Houston, Harris County
Listed February 1, 2022
In 1939 prominent African-American entrepreneurs Anna and C. A. Dupree built the Eldorado Ballroom in the commercial hub of Houston’s Third Ward to offer Black Houstonians a “class” social and entertainment venue. For more than three decades, the community’s most prominent professionals and business people supported the ballroom, which provided a vital training ground for local musicians who often gained national recognition, such as Illinois Jacquet and Arnett Cobb. In addition to the second-floor ballroom, the building provided five ground-floor retail units that were leased to a variety of Black-owned businesses catering to the local community.
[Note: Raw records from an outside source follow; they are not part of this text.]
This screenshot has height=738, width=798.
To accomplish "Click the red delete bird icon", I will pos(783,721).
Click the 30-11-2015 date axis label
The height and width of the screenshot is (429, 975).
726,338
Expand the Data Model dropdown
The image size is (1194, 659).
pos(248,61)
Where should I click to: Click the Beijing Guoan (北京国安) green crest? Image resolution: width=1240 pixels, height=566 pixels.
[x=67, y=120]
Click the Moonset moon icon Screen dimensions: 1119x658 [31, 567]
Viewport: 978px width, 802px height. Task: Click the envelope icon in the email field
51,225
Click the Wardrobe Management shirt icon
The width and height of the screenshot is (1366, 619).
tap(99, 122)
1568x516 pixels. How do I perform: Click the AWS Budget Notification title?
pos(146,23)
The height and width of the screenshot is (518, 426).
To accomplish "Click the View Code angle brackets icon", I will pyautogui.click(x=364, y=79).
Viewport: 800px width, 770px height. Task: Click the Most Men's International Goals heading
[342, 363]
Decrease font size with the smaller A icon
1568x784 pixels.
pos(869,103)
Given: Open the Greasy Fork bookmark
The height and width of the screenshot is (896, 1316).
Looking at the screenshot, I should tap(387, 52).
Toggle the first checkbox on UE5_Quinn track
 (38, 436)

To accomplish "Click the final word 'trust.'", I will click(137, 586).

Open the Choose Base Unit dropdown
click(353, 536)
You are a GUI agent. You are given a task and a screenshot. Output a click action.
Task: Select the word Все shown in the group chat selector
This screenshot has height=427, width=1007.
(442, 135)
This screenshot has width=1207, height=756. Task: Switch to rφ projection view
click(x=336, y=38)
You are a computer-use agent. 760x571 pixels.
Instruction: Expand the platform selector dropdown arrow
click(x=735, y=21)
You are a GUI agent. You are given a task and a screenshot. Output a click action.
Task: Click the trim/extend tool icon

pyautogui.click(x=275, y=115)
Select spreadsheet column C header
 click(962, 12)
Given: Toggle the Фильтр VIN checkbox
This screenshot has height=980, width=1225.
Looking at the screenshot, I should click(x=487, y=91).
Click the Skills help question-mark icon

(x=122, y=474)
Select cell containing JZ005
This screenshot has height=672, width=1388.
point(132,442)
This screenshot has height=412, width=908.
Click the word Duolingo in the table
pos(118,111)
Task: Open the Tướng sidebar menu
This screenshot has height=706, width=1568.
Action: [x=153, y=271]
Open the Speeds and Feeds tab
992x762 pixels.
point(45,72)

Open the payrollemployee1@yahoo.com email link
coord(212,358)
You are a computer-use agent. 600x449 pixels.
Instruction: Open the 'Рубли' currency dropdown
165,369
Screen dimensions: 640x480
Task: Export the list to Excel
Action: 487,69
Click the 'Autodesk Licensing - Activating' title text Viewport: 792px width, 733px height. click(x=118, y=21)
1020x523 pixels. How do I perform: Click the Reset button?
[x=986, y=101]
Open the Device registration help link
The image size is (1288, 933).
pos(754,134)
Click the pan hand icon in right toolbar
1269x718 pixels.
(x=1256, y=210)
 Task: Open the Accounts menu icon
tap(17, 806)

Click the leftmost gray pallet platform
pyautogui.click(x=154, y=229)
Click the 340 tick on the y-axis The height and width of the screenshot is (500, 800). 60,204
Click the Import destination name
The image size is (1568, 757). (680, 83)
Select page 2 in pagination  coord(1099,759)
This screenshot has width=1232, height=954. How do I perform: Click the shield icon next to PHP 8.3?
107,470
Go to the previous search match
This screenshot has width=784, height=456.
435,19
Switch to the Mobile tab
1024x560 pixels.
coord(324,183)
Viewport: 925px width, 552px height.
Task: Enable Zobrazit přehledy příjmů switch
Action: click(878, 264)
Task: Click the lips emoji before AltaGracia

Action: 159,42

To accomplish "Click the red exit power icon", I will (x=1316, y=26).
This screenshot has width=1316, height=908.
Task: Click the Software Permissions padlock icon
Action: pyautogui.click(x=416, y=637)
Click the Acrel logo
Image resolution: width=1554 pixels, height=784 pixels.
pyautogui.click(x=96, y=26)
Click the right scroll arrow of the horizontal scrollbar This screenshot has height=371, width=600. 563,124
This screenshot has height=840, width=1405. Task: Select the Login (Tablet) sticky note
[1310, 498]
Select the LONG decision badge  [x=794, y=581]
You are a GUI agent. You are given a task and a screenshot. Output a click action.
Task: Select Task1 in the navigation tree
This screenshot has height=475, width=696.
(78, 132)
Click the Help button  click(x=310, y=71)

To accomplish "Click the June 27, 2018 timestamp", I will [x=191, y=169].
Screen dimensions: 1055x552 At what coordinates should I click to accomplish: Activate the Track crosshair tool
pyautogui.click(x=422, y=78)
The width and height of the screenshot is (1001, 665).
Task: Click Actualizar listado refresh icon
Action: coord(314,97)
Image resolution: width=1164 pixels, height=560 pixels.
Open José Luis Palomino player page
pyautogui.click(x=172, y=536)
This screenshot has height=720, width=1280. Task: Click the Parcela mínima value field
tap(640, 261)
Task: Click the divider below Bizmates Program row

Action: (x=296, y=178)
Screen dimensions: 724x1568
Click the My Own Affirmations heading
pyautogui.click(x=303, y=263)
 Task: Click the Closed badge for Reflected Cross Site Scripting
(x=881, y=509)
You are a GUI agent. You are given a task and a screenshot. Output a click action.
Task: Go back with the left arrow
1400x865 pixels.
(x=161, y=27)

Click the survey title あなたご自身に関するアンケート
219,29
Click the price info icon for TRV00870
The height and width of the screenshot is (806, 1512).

In the late 1950s and early 1960s, the Eldorado joined the so-called “Chitlin’ Circuit,” and hosted major Black musical acts such as Chuck Berry, Ray Charles, and James Brown. By the late 1960s, the Eldorado declined due to a combination of factors, including desegregation, changing musical tastes, and parking challenges in the neighborhood. The venue briefly shuttered in 1968, reopened the following year, and then closed permanently in the early 1970s. In addition to being the premier venue for Black Houstonians, the Eldorado Ballroom is also the only venue of its kind in Houston to survive into the present day, making it a particularly significant remnant from this period in African-American history. The Eldorado Ballroom was listed under Criterion A in the areas of Ethnic Heritage: Black and Recreation and Culture at the state level of significance as Houston’s leading entertainment venue for African Americans during the segregation era and as Texas’ best example of a mid-20th century urban ballroom that reflects African-American achievement in business and live entertainment.